Abstract
Since the SolarWinds attack and the Biden-era cybersecurity executive order, much of the security industry’s energy has gone into preventing attacks in the software supply chain, before software is ever deployed. That work matters — but it is not enough. Defence in depth means accepting that vulnerabilities, misconfigurations, and unexpected behaviour will still reach production. Runtime security is essential, especially under the threat of AI-driven automated attacks.
eBPF has fundamentally changed what’s possible at runtime by opening up the kernel as a safe, programmable place to observe — and increasingly enforce — system behaviour with rich context and low overhead. This talk focuses on how that power can be used to spot when something is actively going wrong in production.
We’ll look at how open source tools such as Tetragon use eBPF to detect real attack techniques, from suspicious process execution to unexpected privilege changes and anomalous network activity. Rather than starting from tools, we’ll start from attacker behaviour and work backwards to the kernel signals that matter.

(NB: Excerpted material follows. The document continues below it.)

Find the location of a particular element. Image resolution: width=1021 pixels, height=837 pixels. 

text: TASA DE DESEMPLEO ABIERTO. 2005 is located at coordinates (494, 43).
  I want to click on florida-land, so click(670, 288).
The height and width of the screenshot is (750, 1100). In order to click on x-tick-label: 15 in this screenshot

Along the way, we’ll examine which signals are reliable indicators of compromise, how containers change the threat model, and when it makes sense to enforce policy directly in the kernel rather than deferring decisions to user space.
The goal isn’t to turn everyone into a kernel hacker, but to provide a clear mental model for how eBPF enables practical, opinionated runtime security — no prior eBPF deep dives required.
Speaker
Liz Rice
Chief Open Source Officer @Isovalent at Cisco, Ex-Governing Board at CNCF and OpenUK, Emeritus Chair, CNCF Technical Oversight Committee, eBPF, Security, Cilium, Cloud Native
Liz Rice is Chief Open Source Officer with eBPF specialists Isovalent, creators of the Cilium cloud native networking, security and observability project. She is the author of Container Security, and Learning eBPF, both published by O'Reilly, and she sits on the CNCF Governing Board, and on the Board of OpenUK. She was Chair of the CNCF's Technical Oversight Committee in 2019-2022, and Co-Chair of KubeCon + CloudNativeCon in 2018.
She has a wealth of software development, team, and product management experience from working on network protocols and distributed systems, and in digital technology sectors such as VOD, music, and VoIP. When not writing code, or talking about it, Liz loves riding bikes in places with better weather than her native London, competing in virtual races on Zwift, and making music under the pseudonym Insider Nine.